In all the years I’ve watched Bismack Biyombo play basketball, I’ve never seen him make a play like that. He’s done it multiple times this season.
Biyombo’s improvement is even more apparent on offense. In years prior, Biyombo’s hands were a red light warning the ball handler not to throw him the ball. This season, his teammates are feeding him all sorts of bounce passes and no look dishes in traffic, and Biz is handling them all.
Not only is he cleaner on the catch, he’s also been much better at transitioning from the catch to his shot. In years past, he’d hunch over after the catch and take an extra second to gather for his shot attempt. It led to a lot of his shots getting blocked and guards ripping the ball away from him. This year, he’s been catching and going straight into his next move.

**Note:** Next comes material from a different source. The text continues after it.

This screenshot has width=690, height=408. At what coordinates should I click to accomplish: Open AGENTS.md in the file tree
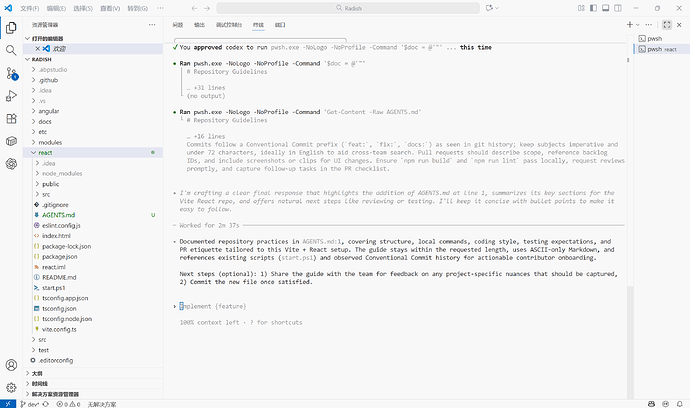pos(58,214)
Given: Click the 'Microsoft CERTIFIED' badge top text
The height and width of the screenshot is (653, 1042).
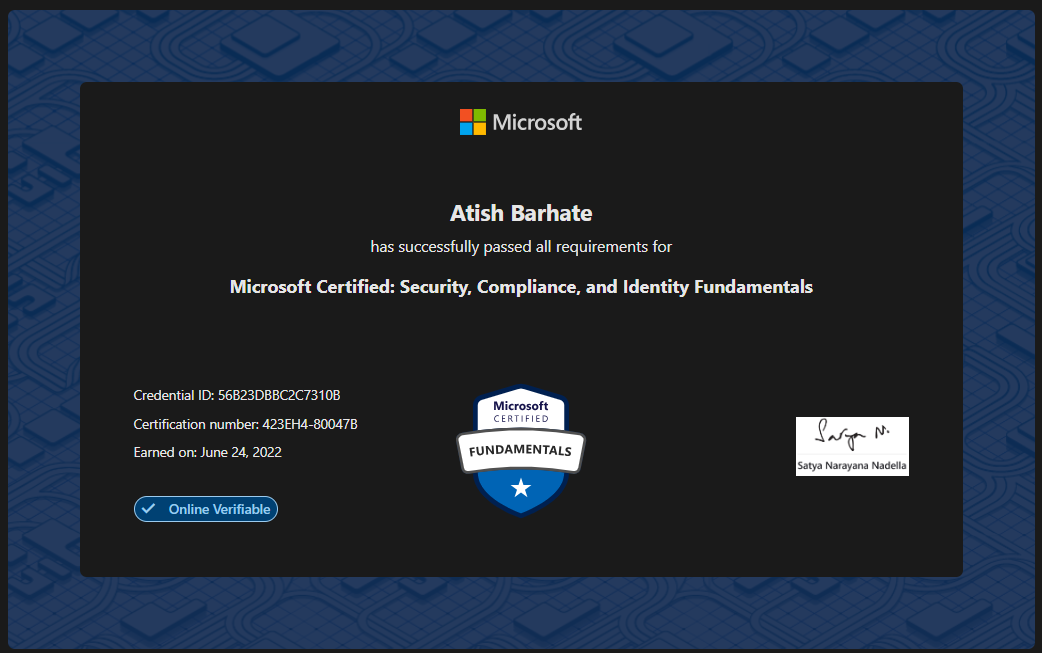Looking at the screenshot, I should click(521, 411).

Biyombo is averaging a career high 17.0 points per 36 minutes (his previous best was 11.3). He’s doing that while shooting 58.1% from the field, the second best mark of his career, with by far his highest usage rate. He has the highest assist rate of his career and the lowest turnover rate of his career, both numbers significantly better than his previous career bests. He’s doing more offensively than he’s ever done, and his efficiency hasn’t suffered a bit.
Biyombo deserves a ton of credit for putting a ton of work into his game heading into this season. Improvement like this doesn’t come from nothing. The Hornets coaching staff should get a lot of credit too. This is Biyombo’s ninth season. It’s probably not a coincidence that he’s made such a significant jump in his first full offseason with this coaching staff after toiling as virtually the same player from years three through eight. We’ve seen rapid development from some of the Hornets young players this season, and it seems that development isn’t exclusive to the youngsters. This coaching staff has preached player development since they’ve been here, and they seem to know what they’re doing. That bodes well for a franchise that’s going to be reliant on player growth to establish itself as consistent playoff team.